Venezuelan President Hugo Chavez obliquely praised President Obama Thursday in an address to the U.N., saying he has replaced the "smell of sulfur" at the world body with the "smell of hope."

"It doesn't smell of sulfur here anymore," Chavez said in a clear allusion to an earlier insult he foisted on former President George W. Bush from the same podium three years earlier. 

"It smells of something else.
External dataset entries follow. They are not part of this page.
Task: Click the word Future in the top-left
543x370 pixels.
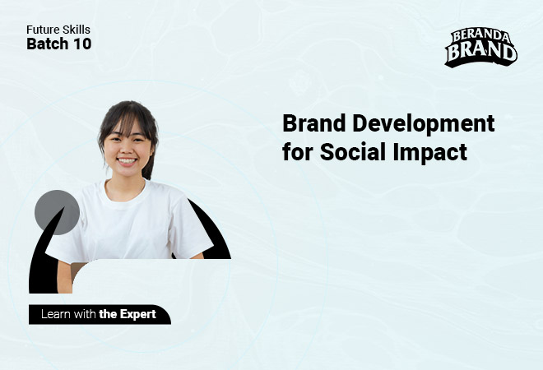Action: (39, 30)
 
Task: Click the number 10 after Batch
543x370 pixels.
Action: (82, 44)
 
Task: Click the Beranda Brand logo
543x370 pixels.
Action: (481, 48)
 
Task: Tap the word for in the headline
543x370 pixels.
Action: (298, 151)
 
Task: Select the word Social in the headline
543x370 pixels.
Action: (353, 151)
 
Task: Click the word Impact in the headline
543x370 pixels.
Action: (429, 153)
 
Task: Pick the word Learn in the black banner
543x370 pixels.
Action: (56, 314)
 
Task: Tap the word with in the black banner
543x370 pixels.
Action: (85, 314)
It smells of hope," he said, referencing Obama's presidential campaign.

Chavez hasn't appeared at the opening session of the U.N General Assembly since calling Bush "the devil" several times during his remarks in 2006. 
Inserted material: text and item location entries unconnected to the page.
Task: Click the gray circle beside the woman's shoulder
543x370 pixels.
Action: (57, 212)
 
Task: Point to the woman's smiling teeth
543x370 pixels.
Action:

Chavez spent the first 20 minutes of his speech asserting that a revolution is under way in South America and promoting an Oliver Stone film that depicts his life as well as other South American leaders. 

He then began taking political shots at his former rival.

Chavez joked that he hoped no one would throw a shoe at him, a reference to Bush ducking at a shoe hurled at him during a visit to Iraq last year, and laughed that he thought the Cuban official at his U.N. desk was preparing to remove his shoes.

He also joked that he wouldn't speak as long as Libya's strongman Muammar al-Qaddafi, who gave a seemingly endless and rambling diatribe at the world body a day earlier, or any less than President Obama did just prior to Qaddafi.

But Chavez turned serious when he called on Obama to lift a travel embargo to Cuba and extolled and defended the virtues of socialism that he says are responsible for the South American revolution.

And in erratic fashion, Chavez copied Qaddafi, alternating between praise for the U.S. president and questions over his foreign policy. Like Qaddafi he also referenced John F. Kennedy and his assassination, and threw in his hope that God protects Obama from the bullets that killed the late president.